Bastone commends his teaching. “Peter has had an enviable career as a researcher and writer. It is his teaching, though, and its enormous impact on the lives of so many students, that is his greatest contribution of all,” she says. “Alumni, some from many years ago, contact Peter regularly just to check in and let him know just how much his teaching and mentoring mattered to them.”

While he won’t miss commuting from Manhattan, he’ll miss being here. “Purchase gave me a wonderful career. It allowed me to do and teach what I wanted to teach. It gave me grants and allowed me to do research abroad. It allowed me to develop my own intellectual abilities,” he says. “I won’t deny that I’ll miss it.”
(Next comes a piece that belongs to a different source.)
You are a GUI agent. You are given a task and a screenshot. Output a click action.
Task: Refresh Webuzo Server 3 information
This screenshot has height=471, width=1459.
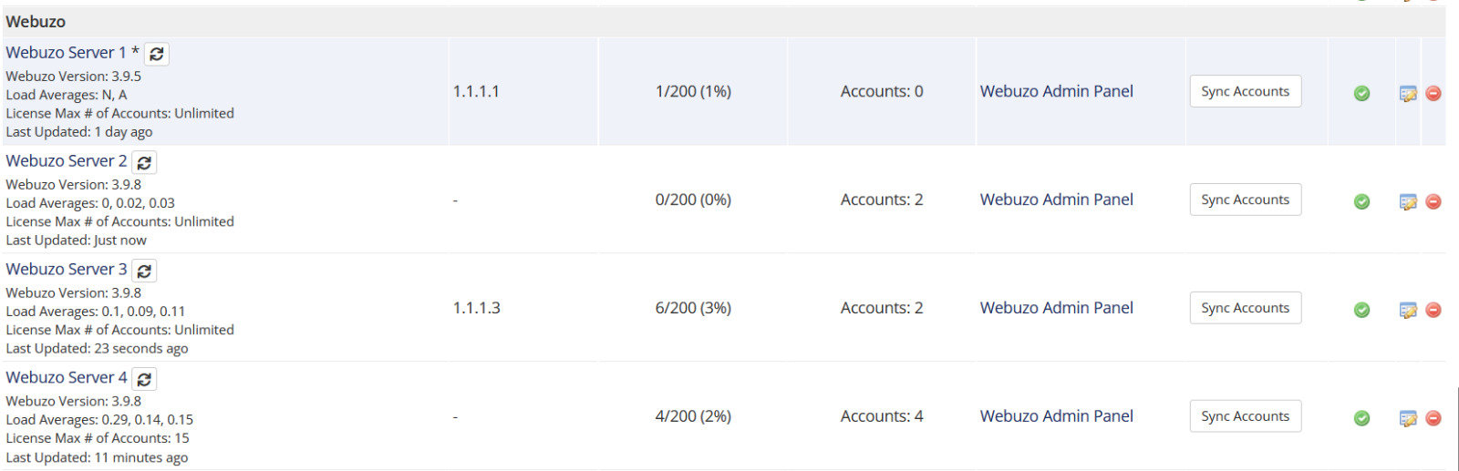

Purchase has not had a chance to honor Ehrman and Schwab in person as they so deserve, but will when it’s safe to do so.


Other Faculty Who Retired in 2020

Allyson Bellink, Associate Professor Emerita of Music

Allyson Bellink’s music is heard by 15 million viewers daily on the CBS and NBC-TV Networks. One of the predominant composers in television today, she is an Emmy® Award winner and three-time Emmy® Award nominee. Her TV credits include original music for: Guiding Light, As the World Turns, the NBA Playoffs, the NCAA Basketball Tournament (CBS-TV Network), Another World (NBC TV-Network), ABC’s Monday Night Football, the Winter Olympics, the Indianapolis 500, and NCAA College Football (ABC-TV Network) as well as the theme for the Super Bowl.

Dominic Donato, Assistant Professor Emeritus of Music

Dominic Donato, DMA enjoys being a percussion soloist, chamber musician, composer, and teacher. He has performed throughout the United States, Europe, and Asia as a soloist and member of the Talujon Percussion Group, DoublePlay Percussion Duo, and the Newband/Harry Partch Ensemble.